Now we don't even bother with picking an mp_int base value and a small
adjustment; we just generate a random mp_int, and if it's congruent to
anything we want to avoid, throw it away and try again.
This should cause us to select completely uniformly from the candidate
values in the available range. Previously, the delta system was
introducing small skews at the start and end of the range (values very
near there were less likely to turn up because they fell within the
delta radius of a smaller set of base values).
I was worried about doing this because I thought it would be slower,
because of having to do a big pile of 'reduce mp_int mod small thing'
every time round the loop: the virtue of the delta system is that you
can set up the residues of your base value once and then try several
deltas using only normal-sized integer operations.
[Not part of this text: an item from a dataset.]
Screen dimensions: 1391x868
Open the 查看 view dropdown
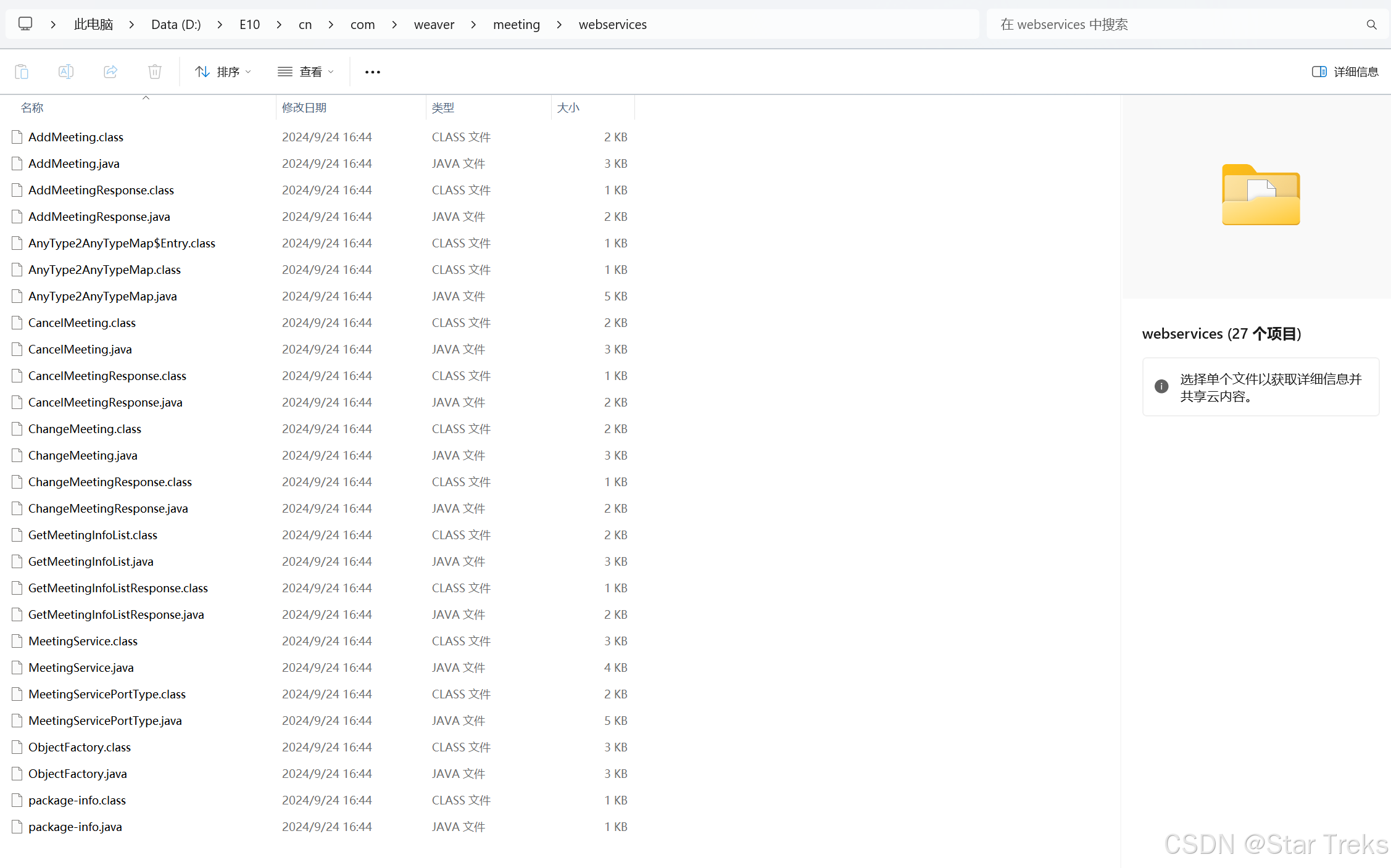306,72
But now I look more
closely, we were computing _all_ the residues of the base point every
time round the loop (several thousand of them), whereas now we're very
likely to be able to throw a candidate away after only two or three if
it's divisible by one of the smallest primes, which are also the ones
most likely to get in the way. So probably it's actually _faster_ than
the old system (although, since uniformity was my main aim, I haven't
timed it, only noticed that it seems to be fast _enough_).
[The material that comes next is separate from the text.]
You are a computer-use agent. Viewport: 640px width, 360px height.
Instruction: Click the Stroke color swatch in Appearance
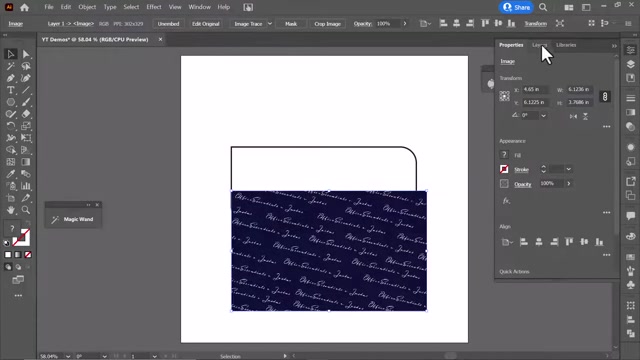tap(504, 169)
The more features and options I add to PrimeCandidateSource, the more
cumbersome it will be to replicate each one in a command-line option
to the ultimate primegen() function. So I'm moving to an API in which
the client of primegen() constructs a PrimeCandidateSource themself,
and passes it in to primegen().
Also, changed the API for pcs_new() so that you don't have to pass
'firstbits' unless you really want to. The net effect is that even
though we've added flexibility, we've also simplified the call sites
of primegen() in the simple case: if you want a 1234-bit prime, you
just need to pass pcs_new(1234) as the argument to primegen, and
you're done.
The new declaration of primegen() lives in ssh_keygen.h, along with
all the types it depends on. So I've had to #include that header in a
few new files.
I've replaced the random number generation and small delta-finding
loop in primegen() with a much more elaborate system in its own source
file, with unit tests and everything.
Immediate benefits:
- fixes a theoretical possibility of overflowing the target number of
bits, if the random number was so close to the top of the range
that the addition of delta * factor pushed it over. However, this
only happened with negligible probability.
- fixes a directional bias in delta-finding. The previous code
incremented the number repeatedly until it found a value coprime to
all the right things, which meant that a prime preceded by a
particularly long sequence of numbers with tiny factors was more
likely to be chosen. Now we select candidate delta values at
random, that bias should be eliminated.
- changes the semantics of the outermost primegen() function to make
them easier to use, because now the caller specifies the 'bits' and
'firstbits' values for the actual returned prime, rather than
having to account for the factor you're multiplying it by in DSA.
DSA client code is correspondingly adjusted.
Future benefits:
- having the candidate generation in a separate function makes it
easy to reuse in alternative prime generation strategies
- the available constraints support applications such as Maurer's
algorithm for generating provable primes, or strong primes for RSA
in which both p-1 and p+1 have a large factor. So those become
things we could experiment with in future.